### DATA RECORDS
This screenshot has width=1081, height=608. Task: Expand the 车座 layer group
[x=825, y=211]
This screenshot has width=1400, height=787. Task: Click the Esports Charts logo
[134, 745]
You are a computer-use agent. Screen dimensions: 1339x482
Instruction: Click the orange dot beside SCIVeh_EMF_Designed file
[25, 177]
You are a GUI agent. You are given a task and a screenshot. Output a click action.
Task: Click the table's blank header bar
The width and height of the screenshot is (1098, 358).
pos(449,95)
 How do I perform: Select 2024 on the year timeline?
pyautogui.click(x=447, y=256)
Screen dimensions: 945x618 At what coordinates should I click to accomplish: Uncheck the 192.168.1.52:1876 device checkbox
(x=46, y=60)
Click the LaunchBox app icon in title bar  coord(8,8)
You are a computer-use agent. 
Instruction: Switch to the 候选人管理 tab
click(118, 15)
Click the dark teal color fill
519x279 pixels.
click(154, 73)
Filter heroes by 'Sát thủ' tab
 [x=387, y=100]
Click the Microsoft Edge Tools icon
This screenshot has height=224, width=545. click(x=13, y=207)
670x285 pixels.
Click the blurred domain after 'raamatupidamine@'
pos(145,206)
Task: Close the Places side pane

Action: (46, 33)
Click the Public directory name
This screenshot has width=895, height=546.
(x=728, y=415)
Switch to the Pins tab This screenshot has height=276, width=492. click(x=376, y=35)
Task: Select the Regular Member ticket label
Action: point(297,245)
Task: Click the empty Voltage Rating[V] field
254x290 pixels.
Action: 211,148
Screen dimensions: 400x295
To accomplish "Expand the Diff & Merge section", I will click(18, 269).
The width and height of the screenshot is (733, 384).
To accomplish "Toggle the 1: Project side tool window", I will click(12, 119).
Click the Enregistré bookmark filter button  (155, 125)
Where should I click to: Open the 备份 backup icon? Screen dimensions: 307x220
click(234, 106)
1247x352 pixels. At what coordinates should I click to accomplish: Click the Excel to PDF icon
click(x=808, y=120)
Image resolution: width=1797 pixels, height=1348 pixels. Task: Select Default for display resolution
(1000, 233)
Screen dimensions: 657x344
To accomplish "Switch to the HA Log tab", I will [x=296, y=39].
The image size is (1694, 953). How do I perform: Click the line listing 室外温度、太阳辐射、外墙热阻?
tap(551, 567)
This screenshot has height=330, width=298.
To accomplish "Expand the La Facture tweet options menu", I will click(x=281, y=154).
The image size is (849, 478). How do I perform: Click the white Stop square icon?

### STATED TASK
Rewrite all the rows above, replacing "Screen dimensions" with "Display size" wherever it appears and leaving everything else unchanged.

### WRITTEN RESPONSE
This screenshot has width=1081, height=608. Task: Expand the 车座 layer group
[x=825, y=211]
This screenshot has width=1400, height=787. Task: Click the Esports Charts logo
[134, 745]
You are a computer-use agent. Display size: 1339x482
Instruction: Click the orange dot beside SCIVeh_EMF_Designed file
[25, 177]
You are a GUI agent. You are given a task and a screenshot. Output a click action.
Task: Click the table's blank header bar
The width and height of the screenshot is (1098, 358).
pos(449,95)
 How do I perform: Select 2024 on the year timeline?
pyautogui.click(x=447, y=256)
Display size: 945x618 At what coordinates should I click to accomplish: Uncheck the 192.168.1.52:1876 device checkbox
(x=46, y=60)
Click the LaunchBox app icon in title bar  coord(8,8)
You are a computer-use agent. 
Instruction: Switch to the 候选人管理 tab
click(118, 15)
Click the dark teal color fill
519x279 pixels.
click(154, 73)
Filter heroes by 'Sát thủ' tab
 [x=387, y=100]
Click the Microsoft Edge Tools icon
This screenshot has height=224, width=545. click(x=13, y=207)
670x285 pixels.
Click the blurred domain after 'raamatupidamine@'
pos(145,206)
Task: Close the Places side pane

Action: (46, 33)
Click the Public directory name
This screenshot has width=895, height=546.
(x=728, y=415)
Switch to the Pins tab This screenshot has height=276, width=492. click(x=376, y=35)
Task: Select the Regular Member ticket label
Action: point(297,245)
Task: Click the empty Voltage Rating[V] field
254x290 pixels.
Action: 211,148
Display size: 400x295
To accomplish "Expand the Diff & Merge section", I will click(18, 269).
The width and height of the screenshot is (733, 384).
To accomplish "Toggle the 1: Project side tool window", I will click(12, 119).
Click the Enregistré bookmark filter button  (155, 125)
Where should I click to: Open the 备份 backup icon? Display size: 307x220
click(234, 106)
1247x352 pixels. At what coordinates should I click to accomplish: Click the Excel to PDF icon
click(x=808, y=120)
Image resolution: width=1797 pixels, height=1348 pixels. Task: Select Default for display resolution
(1000, 233)
Display size: 657x344
To accomplish "Switch to the HA Log tab", I will [x=296, y=39].
The image size is (1694, 953). How do I perform: Click the line listing 室外温度、太阳辐射、外墙热阻?
tap(551, 567)
This screenshot has height=330, width=298.
To accomplish "Expand the La Facture tweet options menu", I will click(x=281, y=154).
The image size is (849, 478). How do I perform: Click the white Stop square icon?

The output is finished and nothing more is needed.